- _Directions_
Word for word, set down the lines from the one that holds "Screen dimensions: 1568x768" through the final line of the listing below, and exclude every picture.

- _Task data_

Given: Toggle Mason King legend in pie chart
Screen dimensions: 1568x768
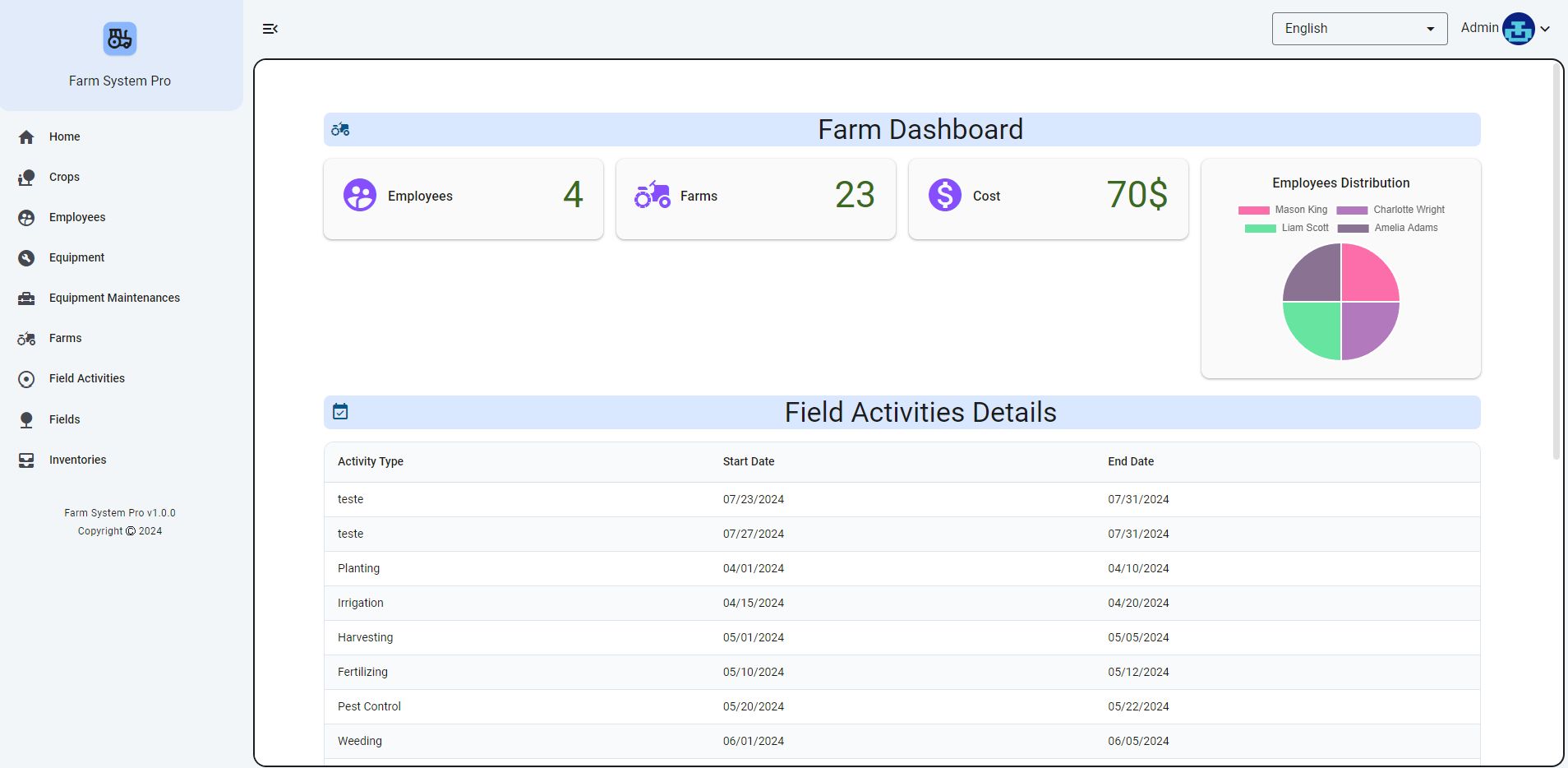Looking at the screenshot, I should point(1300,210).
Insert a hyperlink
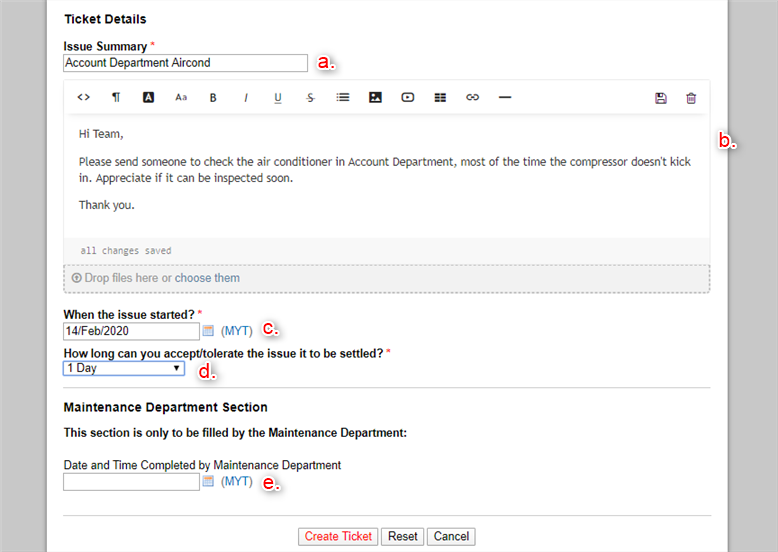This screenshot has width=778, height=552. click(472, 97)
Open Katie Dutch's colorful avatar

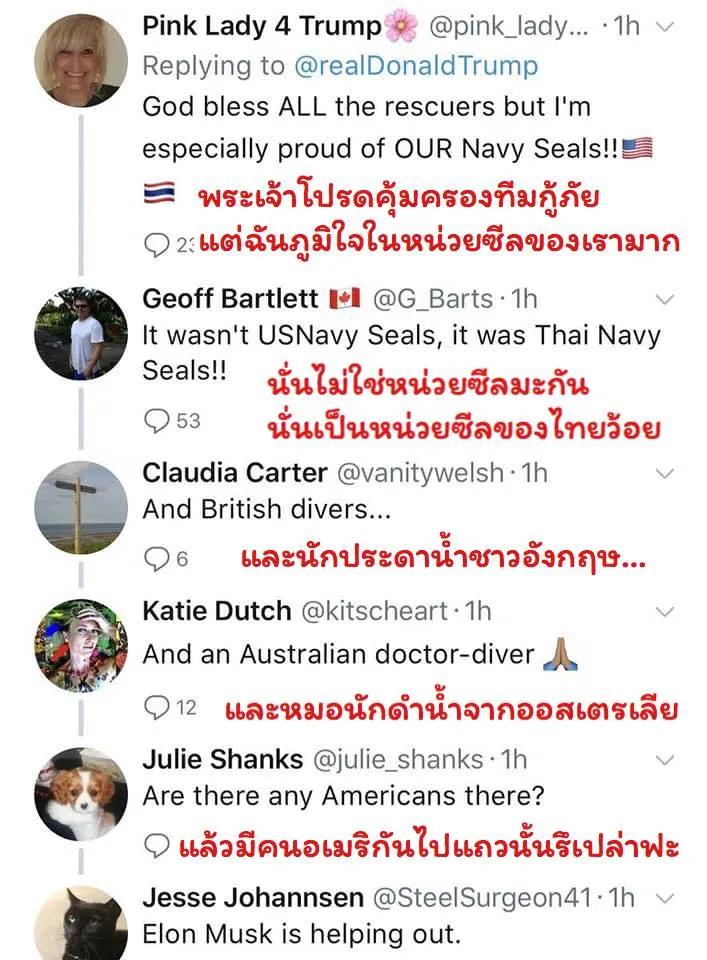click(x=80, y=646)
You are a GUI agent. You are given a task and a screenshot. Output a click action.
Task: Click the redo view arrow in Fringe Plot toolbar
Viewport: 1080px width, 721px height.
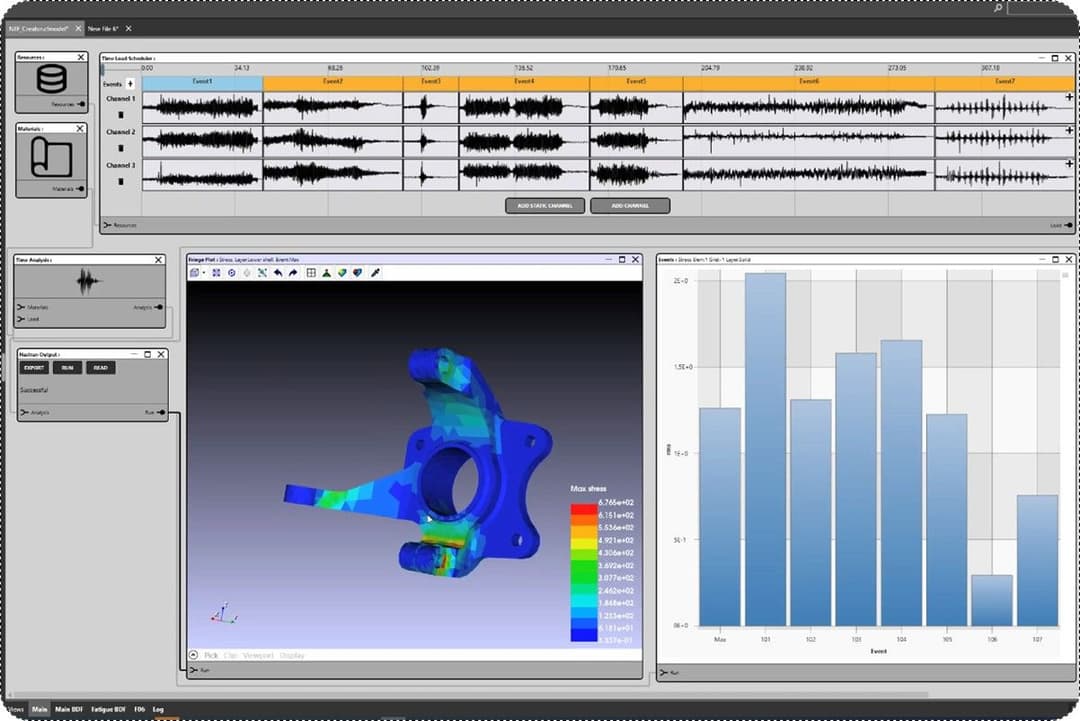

- _Task result_
Screen dimensions: 1568x768
Looking at the screenshot, I should point(1300,210).
Insert a hyperlink
This screenshot has width=778, height=552. click(472, 97)
Open Katie Dutch's colorful avatar

click(x=80, y=646)
You are a GUI agent. You are given a task and a screenshot. Output a click action.
Task: Click the redo view arrow in Fringe Plot toolbar
Viewport: 1080px width, 721px height.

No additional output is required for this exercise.